1 Anti-competitive agreements are agreements between companies that prevent, restrict or distort (or are intended for competition) and affect trade in the UK and/or the EU. The rail company BAM Nuttall and BAM Construct UK have signed the agreement with Polypipe Civils – Green Urbanisation and Polypipe Building Products in a single step that marks closer cooperation between the two COMPANIEs BAM UK, which are expected to be the first in a series of such agreements. BAM believes that carefully oriented agreements will provide its customers with a competitive advantage and bring benefits both in terms of quality and performance. Whether a distribution agreement effectively restricts competition and whether, in this case, cartels predominate often depends on the structure of the market. This in principle requires an individual assessment in each case. However, under EU competition rules, most distribution agreements are granted by a waiver for vertical agreements (often referred to as “vertical class exemption”) which creates a general presumption of the legality of vertical agreements, provided that the market share held by the supplier is less than 30% and that the agreements do not contain specific specific restrictions.
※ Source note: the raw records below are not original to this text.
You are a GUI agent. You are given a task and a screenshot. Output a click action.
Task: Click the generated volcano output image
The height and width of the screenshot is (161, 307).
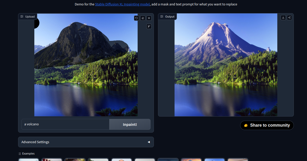[226, 65]
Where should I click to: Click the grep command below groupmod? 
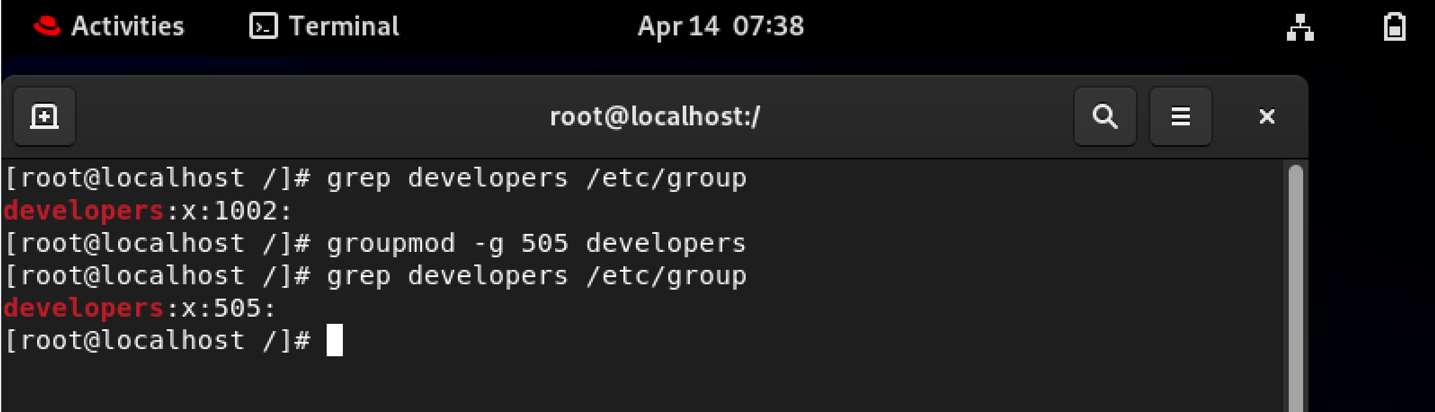click(x=536, y=276)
There are different types of distribution agreements. Here are some more common examples: an agreement in which a retailer buys all its shares from a single supplier, “The defendants convinced buyers to enter into a Solus agreement with ESSO.” A distribution agreement is a legal agreement between a supplier of goods and a distributor of goods. The supplier may be a manufacturer or a distributor who resells the goods of another. Distribution agreements can be due to both UK competition law and EU competition law, so caution should be exercised when developing them. This briefing note summarizes some of the key considerations to consider when developing a distribution agreement. You can also click here to take an interest in agency contracts.
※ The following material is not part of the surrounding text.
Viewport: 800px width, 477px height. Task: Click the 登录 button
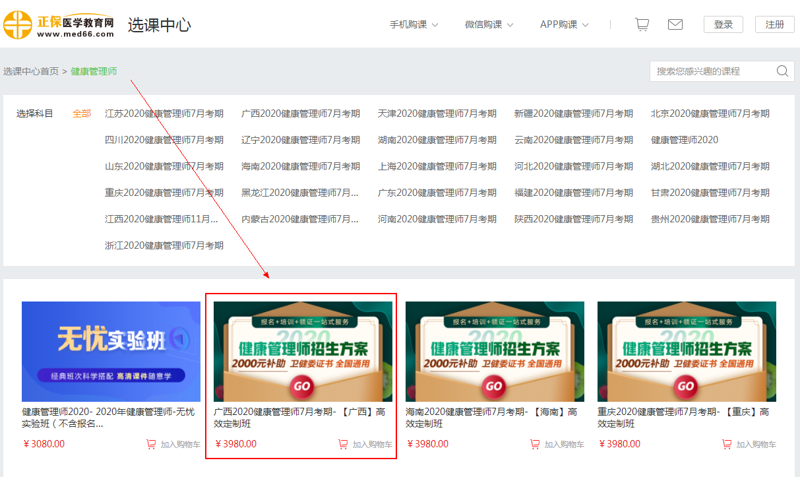723,24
Solus agreements, such as those signed with Polypipe, are expected to generate economies of scale and a number of benefits that will reduce the cost of capital for customers and create sustainable added value. Companies involved in anti-competitive behaviour may consider their agreements to be unenforceable and may be accused of 10% of their global turnover due to particularly harmful behaviour and expose themselves to possible actions for damages by customers. In addition, persons linked to the transaction could face disqualification orders, or even criminal sanctions, for serious violation of competition law. A vertical agreement between companies operating at different levels of the economic supply chain includes, for example, agency and franchising agreements and distribution agreements.